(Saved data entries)
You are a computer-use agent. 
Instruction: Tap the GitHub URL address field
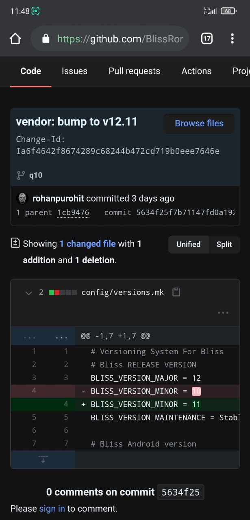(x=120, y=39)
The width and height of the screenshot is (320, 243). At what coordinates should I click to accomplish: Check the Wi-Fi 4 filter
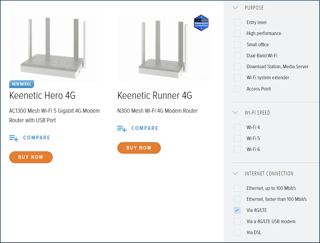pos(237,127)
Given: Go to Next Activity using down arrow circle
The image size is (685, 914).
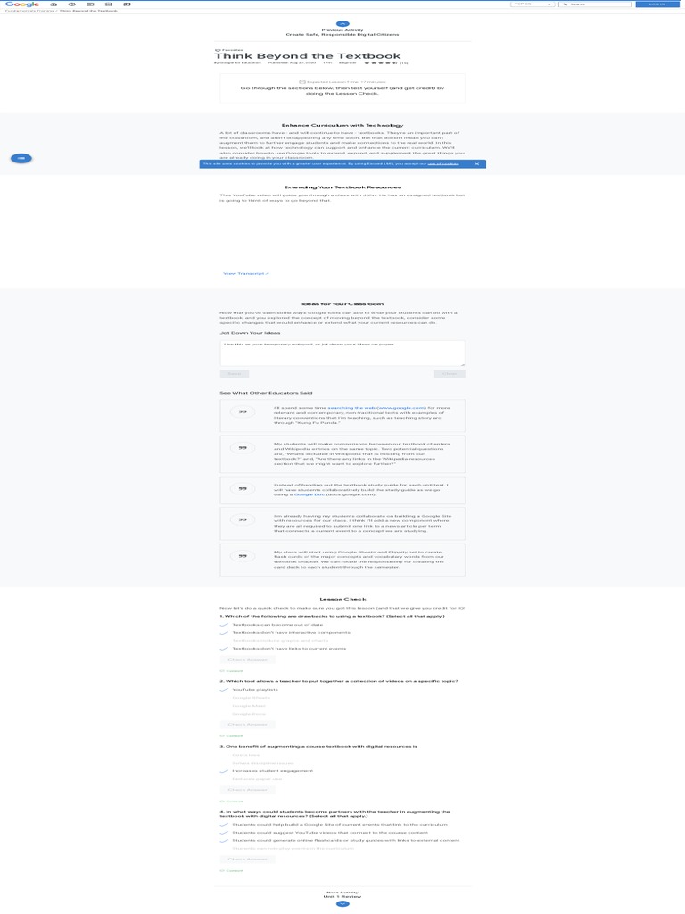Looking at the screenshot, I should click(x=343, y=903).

** WORK ORDER **
Starting at the line that contains "Given: Go to", restate every line through the end of the records exactly as written, but leave the pictures out.

** SOLUTION TO THIS TASK **
Given: Go to Next Activity using down arrow circle
The image size is (685, 914).
Looking at the screenshot, I should click(x=343, y=903).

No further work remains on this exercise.